Liste d’attesa, ingegnere dalla Toscana elogia la sanità lucana: “A Matera visita in 14 giorni, qui avrei aspettato fino al 2027”. Ecco la sua esperienza

Il governo lucano è consapevole che su questo fronte c’è ancora molto da fare, ma sulle liste d’attesa in Basilicata emergono segnali positivi.

Arriva da fuori regione la storia che fotografa una realtà in controtendenza e restituisce merito all’efficienza dei servizi territoriali.

È la vicenda di Franco Prisco, ingegnere originario di Bernalda ma residente in Toscana, che ha affidato ai social il racconto della sua personale esperienza con il sistema di prenotazione sanitaria della Basilicata.

Al compimento dei 65 anni, su consiglio del proprio medico curante, Prisco si è visto prescrivere sette ricette per un check-up completo “total body”.

Il primo tentativo di prenotazione, effettuato in Toscana, si è scontrato con una tempistica scoraggiante: prima data utile il 14 Aprile 2027.

Quasi un anno e mezzo di attesa.

Da qui la decisione di tentare la carta del rientro nella propria terra d’origine, rivolgendosi al Centro Unico di Prenotazione (Cup) di Matera.

Il responso ha ribaltato ogni stereotipo sulla sanità meridionale: gli operatori lucani hanno proposto all’ingegnere un appuntamento a brevissimo giro, fissato per il 29 Giugno, offrendo come alternativa il 10 Luglio successivo sempre nella città dei Sassi.

“Una somma meraviglia”, ha commentato Prisco nel suo post pubblico.

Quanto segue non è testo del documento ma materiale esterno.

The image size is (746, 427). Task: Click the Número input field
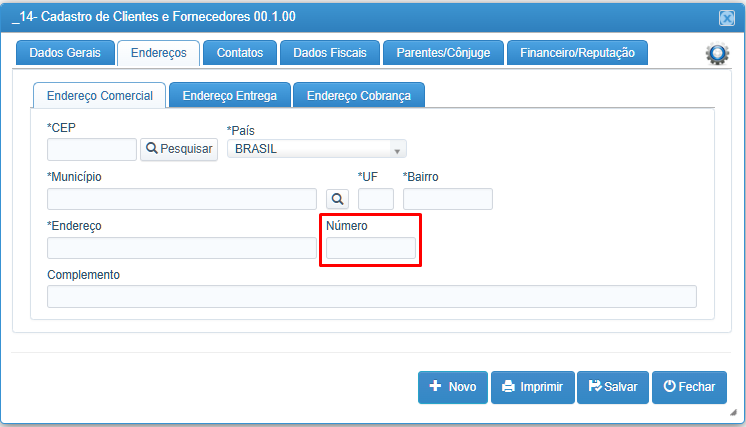click(x=371, y=248)
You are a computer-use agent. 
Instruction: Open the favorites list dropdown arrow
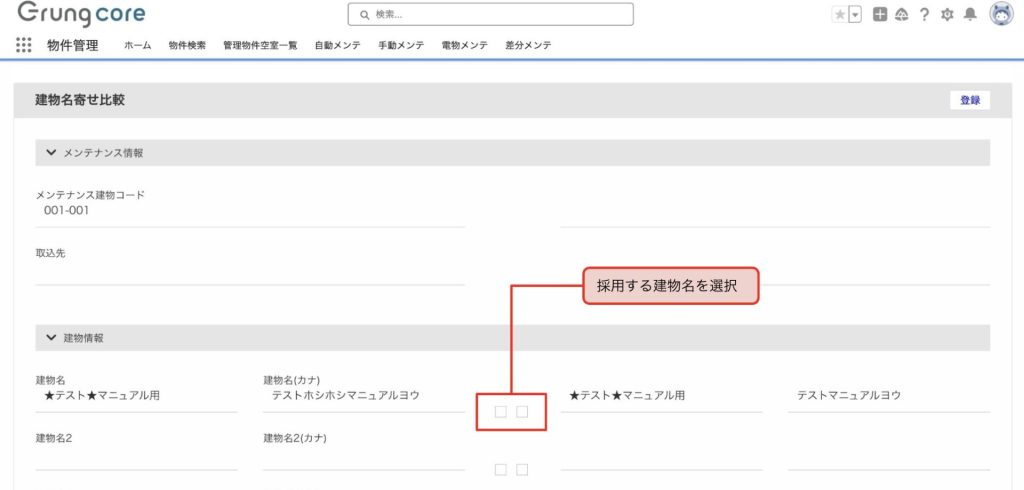[855, 14]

Parliamo di appena 14 giorni di attesa dalla prenotazione che sarebbero potuti essere addirittura tre se non fosse stato per una mia indisponibilità oggettiva”.

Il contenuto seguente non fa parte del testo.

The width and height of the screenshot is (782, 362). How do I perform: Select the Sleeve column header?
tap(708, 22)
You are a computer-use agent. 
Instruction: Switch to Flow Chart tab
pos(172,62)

Il professionista ha voluto concludere il suo ringraziamento pubblico rivolgendosi direttamente ai vertici del dipartimento Salute della Regione:

“Questa è la mia esperienza diretta con la sanità lucana e l’abbattimento delle liste di attesa.

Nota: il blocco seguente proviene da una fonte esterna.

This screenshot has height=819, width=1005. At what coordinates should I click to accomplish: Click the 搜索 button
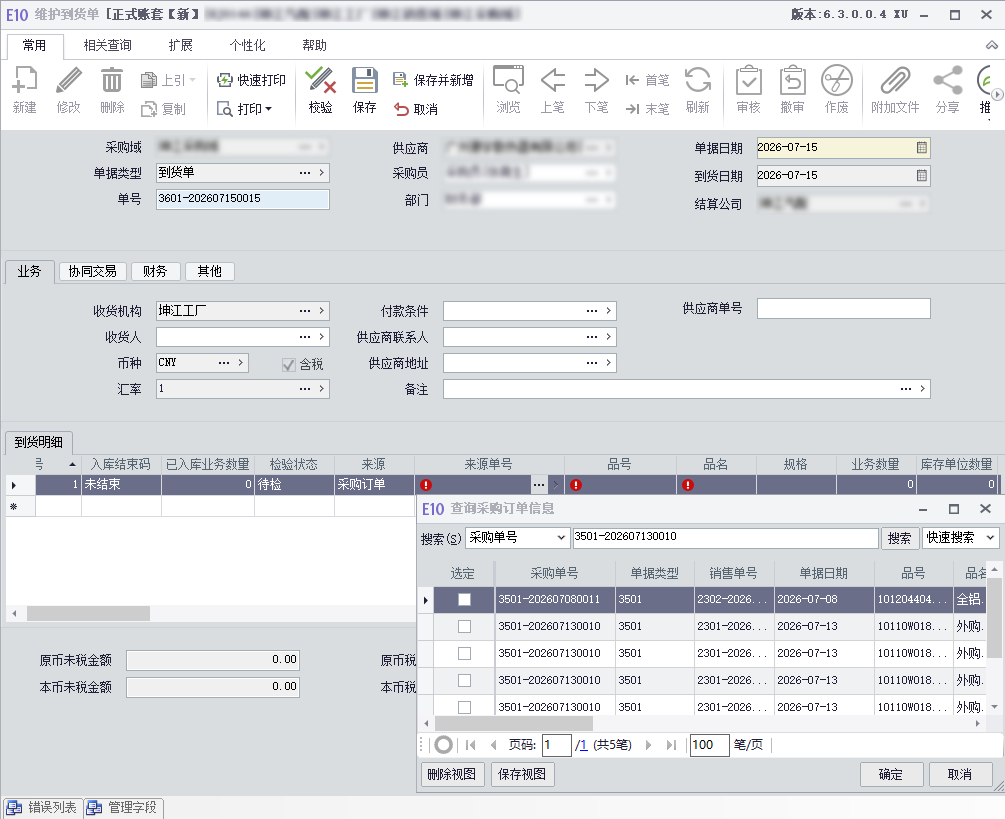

Grazie all’assessore Cosimo Latronico”.

La testimonianza dell’ingegnere Prisco si inserisce in un quadro di generale monitoraggio e contrazione dei tempi di accesso alle prestazioni sanitarie in Basilicata, dimostrando come l’efficienza gestionale e la capillarità dei servizi sul territorio lucano riescano, in determinati contesti, a superare nettamente le performance di regioni storicamente ritenute benchmark a livello nazionale.